* Your instructions *
The answer is a number and nothing else: the count of lines in these entries containing the word "chevron".

Collected data:
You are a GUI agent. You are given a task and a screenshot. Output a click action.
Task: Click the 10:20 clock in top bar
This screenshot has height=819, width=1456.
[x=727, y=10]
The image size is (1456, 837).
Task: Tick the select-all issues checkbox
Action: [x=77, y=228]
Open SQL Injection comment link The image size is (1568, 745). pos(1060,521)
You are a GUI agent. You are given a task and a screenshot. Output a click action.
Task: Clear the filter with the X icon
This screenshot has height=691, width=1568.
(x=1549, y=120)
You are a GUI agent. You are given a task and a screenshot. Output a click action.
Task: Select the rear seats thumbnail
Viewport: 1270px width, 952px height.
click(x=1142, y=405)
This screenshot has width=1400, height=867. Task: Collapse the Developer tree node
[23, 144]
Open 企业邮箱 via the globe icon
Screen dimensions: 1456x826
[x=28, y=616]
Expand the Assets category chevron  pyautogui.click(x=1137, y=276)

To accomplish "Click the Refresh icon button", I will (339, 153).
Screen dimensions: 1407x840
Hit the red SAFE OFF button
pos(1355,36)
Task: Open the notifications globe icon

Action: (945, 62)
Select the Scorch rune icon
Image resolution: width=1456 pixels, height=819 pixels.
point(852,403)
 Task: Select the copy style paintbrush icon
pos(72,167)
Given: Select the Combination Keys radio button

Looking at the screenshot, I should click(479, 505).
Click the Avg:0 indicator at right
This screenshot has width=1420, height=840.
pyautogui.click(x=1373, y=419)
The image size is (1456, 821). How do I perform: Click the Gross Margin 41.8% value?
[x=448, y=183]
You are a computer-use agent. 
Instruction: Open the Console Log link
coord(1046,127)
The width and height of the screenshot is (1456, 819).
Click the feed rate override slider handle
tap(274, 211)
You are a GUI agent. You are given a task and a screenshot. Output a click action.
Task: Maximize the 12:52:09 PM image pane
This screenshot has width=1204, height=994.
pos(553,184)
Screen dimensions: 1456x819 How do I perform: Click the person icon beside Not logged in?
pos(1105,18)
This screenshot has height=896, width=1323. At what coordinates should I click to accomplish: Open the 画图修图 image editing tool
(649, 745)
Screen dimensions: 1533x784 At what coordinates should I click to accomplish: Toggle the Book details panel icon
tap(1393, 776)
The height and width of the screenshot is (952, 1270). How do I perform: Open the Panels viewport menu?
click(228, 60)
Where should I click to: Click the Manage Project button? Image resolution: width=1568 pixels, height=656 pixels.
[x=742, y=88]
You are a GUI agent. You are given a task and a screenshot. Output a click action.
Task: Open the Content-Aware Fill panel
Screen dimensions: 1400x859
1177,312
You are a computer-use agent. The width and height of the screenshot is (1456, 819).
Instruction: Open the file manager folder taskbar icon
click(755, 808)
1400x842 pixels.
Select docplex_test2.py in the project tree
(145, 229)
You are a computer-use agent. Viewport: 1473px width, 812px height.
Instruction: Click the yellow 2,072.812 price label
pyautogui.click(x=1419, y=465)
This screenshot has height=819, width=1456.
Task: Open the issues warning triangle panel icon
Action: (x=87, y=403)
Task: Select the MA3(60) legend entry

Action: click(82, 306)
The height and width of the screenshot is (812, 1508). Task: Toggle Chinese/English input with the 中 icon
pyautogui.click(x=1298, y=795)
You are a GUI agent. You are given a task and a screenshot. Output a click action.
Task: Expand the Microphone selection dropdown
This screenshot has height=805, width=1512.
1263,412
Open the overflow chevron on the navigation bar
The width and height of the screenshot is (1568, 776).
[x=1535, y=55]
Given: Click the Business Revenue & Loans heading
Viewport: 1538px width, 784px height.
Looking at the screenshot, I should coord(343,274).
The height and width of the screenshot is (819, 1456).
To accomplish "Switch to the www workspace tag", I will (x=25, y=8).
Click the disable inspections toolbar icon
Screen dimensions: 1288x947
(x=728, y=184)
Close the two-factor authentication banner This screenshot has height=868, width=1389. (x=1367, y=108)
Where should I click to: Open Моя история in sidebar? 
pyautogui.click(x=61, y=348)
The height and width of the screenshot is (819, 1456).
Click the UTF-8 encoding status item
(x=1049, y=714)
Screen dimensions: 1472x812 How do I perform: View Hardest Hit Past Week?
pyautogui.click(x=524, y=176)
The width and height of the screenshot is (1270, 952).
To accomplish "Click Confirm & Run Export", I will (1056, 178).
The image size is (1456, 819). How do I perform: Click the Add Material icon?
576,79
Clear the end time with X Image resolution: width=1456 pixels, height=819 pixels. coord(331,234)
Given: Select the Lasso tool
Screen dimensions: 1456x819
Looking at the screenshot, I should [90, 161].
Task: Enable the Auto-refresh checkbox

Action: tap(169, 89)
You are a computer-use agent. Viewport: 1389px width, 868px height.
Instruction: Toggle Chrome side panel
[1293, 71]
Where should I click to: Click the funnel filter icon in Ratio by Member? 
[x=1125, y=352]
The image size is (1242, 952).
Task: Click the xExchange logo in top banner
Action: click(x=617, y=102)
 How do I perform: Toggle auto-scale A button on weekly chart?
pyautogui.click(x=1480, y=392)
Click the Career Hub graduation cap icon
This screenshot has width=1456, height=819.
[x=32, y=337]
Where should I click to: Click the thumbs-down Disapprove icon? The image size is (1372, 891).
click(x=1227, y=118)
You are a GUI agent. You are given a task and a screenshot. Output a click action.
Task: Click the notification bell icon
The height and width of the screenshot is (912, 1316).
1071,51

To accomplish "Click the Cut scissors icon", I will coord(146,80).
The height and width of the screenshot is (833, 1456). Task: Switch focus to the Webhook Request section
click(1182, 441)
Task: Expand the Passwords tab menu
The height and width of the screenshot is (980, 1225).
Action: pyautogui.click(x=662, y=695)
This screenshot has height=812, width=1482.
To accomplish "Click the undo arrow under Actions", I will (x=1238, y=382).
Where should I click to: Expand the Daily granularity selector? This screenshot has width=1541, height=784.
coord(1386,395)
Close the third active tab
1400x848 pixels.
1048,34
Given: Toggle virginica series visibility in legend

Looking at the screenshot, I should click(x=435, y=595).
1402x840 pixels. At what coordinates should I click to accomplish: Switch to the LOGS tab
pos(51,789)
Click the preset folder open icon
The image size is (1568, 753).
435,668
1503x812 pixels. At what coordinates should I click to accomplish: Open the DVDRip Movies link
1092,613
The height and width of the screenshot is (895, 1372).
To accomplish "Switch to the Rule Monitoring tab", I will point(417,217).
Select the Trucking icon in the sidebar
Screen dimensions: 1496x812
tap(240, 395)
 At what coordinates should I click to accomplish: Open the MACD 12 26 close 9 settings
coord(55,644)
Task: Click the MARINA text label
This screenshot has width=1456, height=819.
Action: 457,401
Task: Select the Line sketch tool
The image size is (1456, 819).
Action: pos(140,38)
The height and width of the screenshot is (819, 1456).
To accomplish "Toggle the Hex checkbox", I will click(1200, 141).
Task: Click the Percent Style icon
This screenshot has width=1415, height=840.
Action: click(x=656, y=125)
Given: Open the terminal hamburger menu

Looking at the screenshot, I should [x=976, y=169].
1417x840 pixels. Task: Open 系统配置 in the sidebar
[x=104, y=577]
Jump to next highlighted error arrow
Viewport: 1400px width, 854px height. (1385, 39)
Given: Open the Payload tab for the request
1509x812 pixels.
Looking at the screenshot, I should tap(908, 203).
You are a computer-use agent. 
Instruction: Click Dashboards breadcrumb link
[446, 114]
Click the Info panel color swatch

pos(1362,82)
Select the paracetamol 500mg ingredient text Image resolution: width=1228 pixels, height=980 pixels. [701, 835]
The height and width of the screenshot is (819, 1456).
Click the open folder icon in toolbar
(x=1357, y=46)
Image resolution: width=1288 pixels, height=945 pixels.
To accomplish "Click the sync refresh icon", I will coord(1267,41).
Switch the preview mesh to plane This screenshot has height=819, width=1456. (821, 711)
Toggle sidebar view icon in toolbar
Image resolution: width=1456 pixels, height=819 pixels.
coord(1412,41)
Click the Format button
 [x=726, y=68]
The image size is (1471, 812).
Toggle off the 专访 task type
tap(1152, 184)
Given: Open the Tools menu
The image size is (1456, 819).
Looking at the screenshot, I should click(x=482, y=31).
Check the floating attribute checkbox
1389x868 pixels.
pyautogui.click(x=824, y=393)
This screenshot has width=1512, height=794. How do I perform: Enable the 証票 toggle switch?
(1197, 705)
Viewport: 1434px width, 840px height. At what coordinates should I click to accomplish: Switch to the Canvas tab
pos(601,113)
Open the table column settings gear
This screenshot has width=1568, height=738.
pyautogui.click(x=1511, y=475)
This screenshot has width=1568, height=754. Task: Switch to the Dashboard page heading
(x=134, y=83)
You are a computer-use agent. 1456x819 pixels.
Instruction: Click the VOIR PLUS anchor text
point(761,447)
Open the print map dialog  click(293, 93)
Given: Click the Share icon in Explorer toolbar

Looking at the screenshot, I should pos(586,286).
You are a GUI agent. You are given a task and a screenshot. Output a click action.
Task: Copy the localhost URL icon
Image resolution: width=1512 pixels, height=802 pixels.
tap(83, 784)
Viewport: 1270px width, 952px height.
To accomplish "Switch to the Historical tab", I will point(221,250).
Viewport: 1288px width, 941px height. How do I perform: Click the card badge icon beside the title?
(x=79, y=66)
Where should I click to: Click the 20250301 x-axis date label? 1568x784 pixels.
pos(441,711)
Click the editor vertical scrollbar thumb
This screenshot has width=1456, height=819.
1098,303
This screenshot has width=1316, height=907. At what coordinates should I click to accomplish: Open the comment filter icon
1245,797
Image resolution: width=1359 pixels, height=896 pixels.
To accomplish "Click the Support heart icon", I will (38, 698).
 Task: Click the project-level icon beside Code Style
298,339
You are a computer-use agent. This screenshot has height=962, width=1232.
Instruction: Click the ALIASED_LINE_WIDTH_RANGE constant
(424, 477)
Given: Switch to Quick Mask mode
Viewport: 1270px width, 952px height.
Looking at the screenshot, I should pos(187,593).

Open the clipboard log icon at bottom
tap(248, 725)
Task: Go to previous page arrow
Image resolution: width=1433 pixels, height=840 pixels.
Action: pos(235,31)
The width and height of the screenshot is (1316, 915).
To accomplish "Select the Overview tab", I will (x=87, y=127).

* Task answer *
2